> **EXTRACT PROVIDED**:
The tiger, with no natural predators, keeps the populations of deer, wild pig, sambar, and gaur in check. But it hunts alone. To a tiger, everything else is either prey or something to be avoided.
The elephant also has no natural predators but it is a benign and sociable creature, which lives happily with its own kind and acts as a "keystone species," contributing to the survival of other species, too.
The elephant drinks from the same watering hole as all the other animals in the jungle but, rather than being a competitor to them, it is a "co-opetitor." And when the tiger and the elephant meet, it's the tiger that gives way to the mighty elephant.
This article looks at the Value Net Model, a tool that helps your business move away from a "kill or be killed" ethic and achieve greater success by operating alongside, or even in association with, other organizations.
A Spirit of Co-opetition
Co-opetition is a term used to describe co-operative competition. Here, businesses form mutually beneficial partnerships that make both parties more competitive.
Business is full of examples of these "elephant" companies, especially in the automotive industry. In 1991, for example, Ford® and Volkswagen® worked together to produce a single car body that was used in the Volkswagen Sharan, Ford Galaxy and Seat®/VW Alhambra.
Although all three models of car would later compete with each other in the market place, both companies benefited from one another's design and technology expertise, as well as saving money by sharing production costs.
You don't need to be an industry giant to benefit, either. Co-opetition is a particularly useful strategy for agile start-ups. Working co-opetitively with other companies creates mechanisms for effective scaling, extends the influence of smaller companies, and helps to widen access to the market.
In the words of Adventure Capital® founder and managing partner Stuart Richardson, "as big as your dreams are, and as smart as you might think you are, you can't do it alone."
About the Model
The Value Net Model, seen in Figure 1 below, was developed by Adam Brandenburger and Barry Nalebuff, and published in their 1996 book, Co-Opetition.
The model helps you identify the key players in your business, so that you can predict their behavior more accurately. This helps you make more informed strategic decisions.
The model illustrates the interdependencies between yourself and the four other types of player in your business:
Customers – The people who buy your product or service.
Suppliers – These provide your organization with the resources you need to produce a saleable product. (Keep in mind that suppliers can be outside organizations, or your own employees.)
Competitors – Competitors take a share of your target market by offering a similar product or service.
Complementors – These are other players who provide a product or service that can be linked to your own to make both offerings more attractive to your customers.
The Value Net Model can also be used to highlight the symmetries between the four key players.
For example, customers and suppliers are both located in the vertical dimension. Raw materials and labor flow from supplier to company, where they are converted into products and services before continuing on to the customer.
The company needs both suppliers and customers to be viable. But, while most organizations understand that it's essential to listen to what the customer has to say, they often overlook the value of listening to suppliers.
The same is true of the horizontal dimension between competitors and complementors. Often, organizations shape their strategy exclusively around what their competitors are doing, but miss out on key opportunities to connect and grow with potential complementors.
Removing these blind spots will improve your strategic choices.
The Value Net Model can also help you to understand the unique perspectives of each group better. For example, when you draw the Value Net Model for your own organization, you put yourself in the middle. However, you could also draw the model with your customers in the center. Shifting perspective in this way can help you spot new opportunities for growth.
You might also find that some players occupy more than one role within the web. For example, you and your biggest rival are competitors, but you could also become complementors by negotiating bulk discounts with a key supplier or customer – this is the sort of activity performed by cooperatives, for example.

> **DATASET CONTENT**:
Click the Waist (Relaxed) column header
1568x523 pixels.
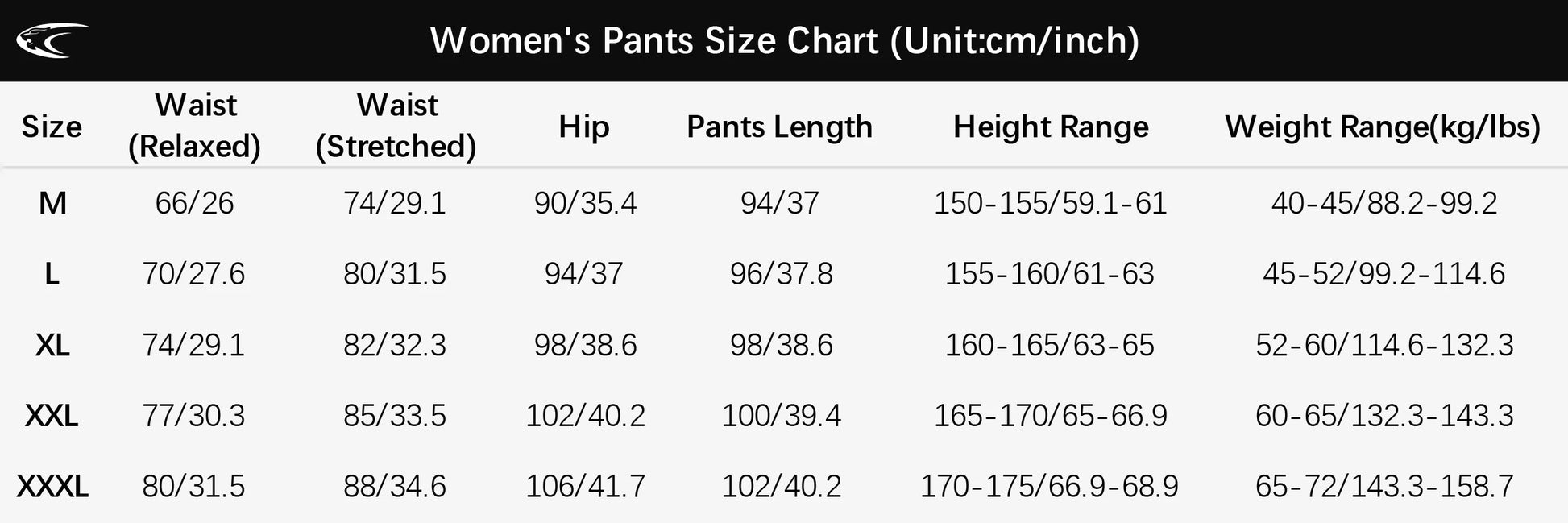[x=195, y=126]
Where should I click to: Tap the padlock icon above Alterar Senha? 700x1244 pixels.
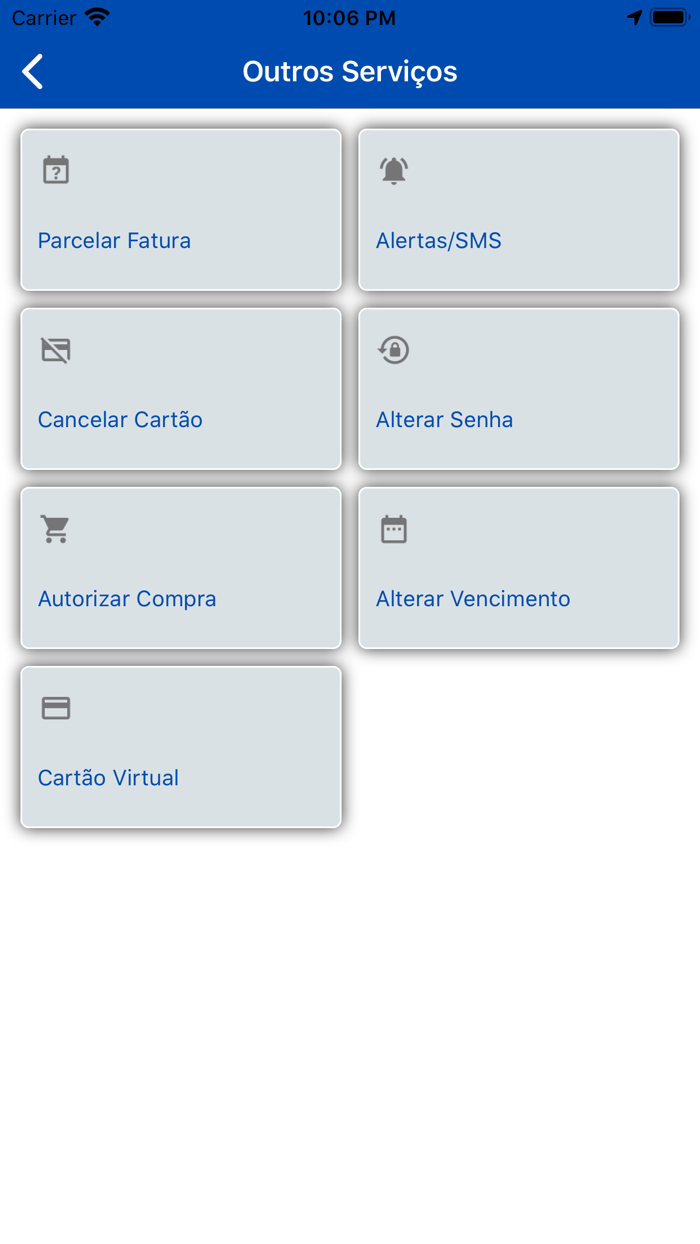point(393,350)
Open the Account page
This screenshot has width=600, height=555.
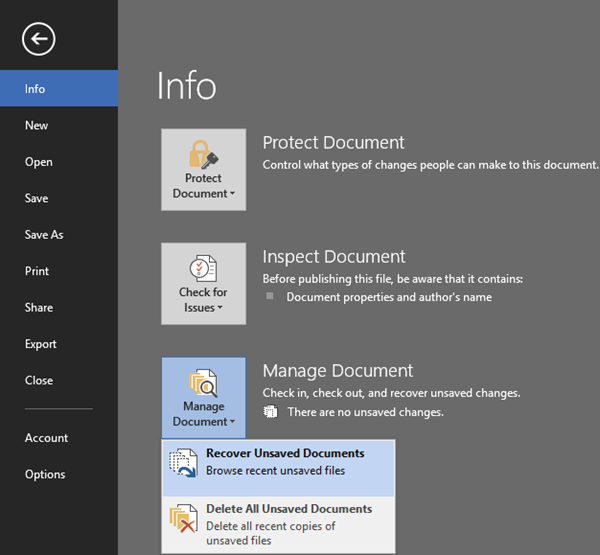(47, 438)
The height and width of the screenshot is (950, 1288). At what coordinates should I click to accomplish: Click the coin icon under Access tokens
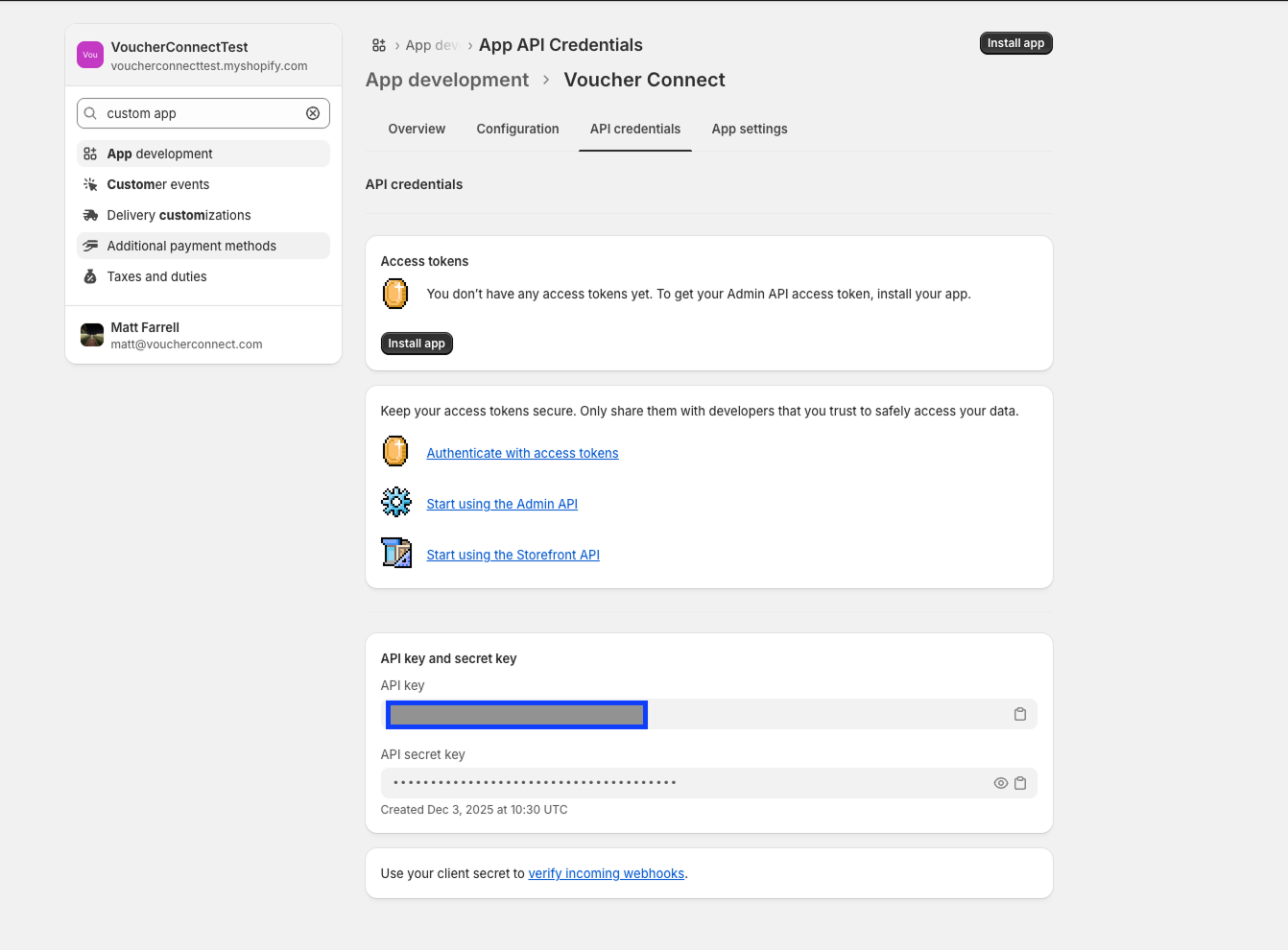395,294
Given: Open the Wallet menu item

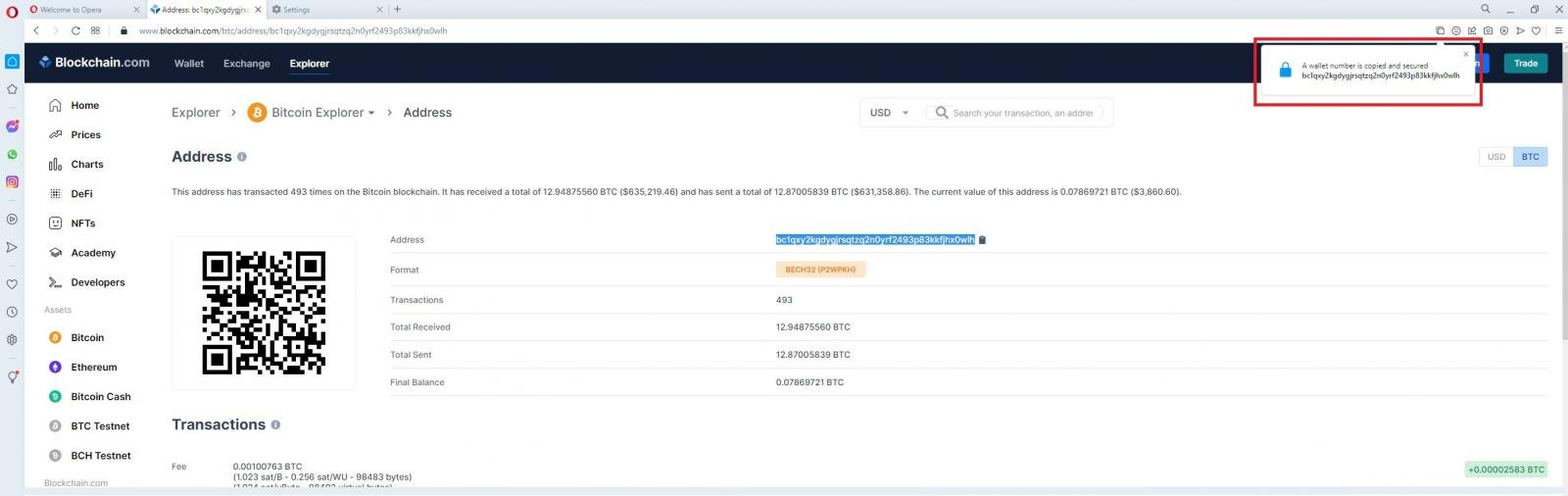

> **STATED TASK**:
Answer these questions from the Value Net article:
1. Which two companies worked together in 1991 to produce a single car body?
2. Who developed the Value Net Model?
3. Which two players are located in the vertical dimension?
The rows have nothing to do with the Value Net article.

> **REPLY TO THE EXERCISE**:
1. Ford and Volkswagen
2. Adam Brandenburger and Barry Nalebuff
3. Customers and suppliers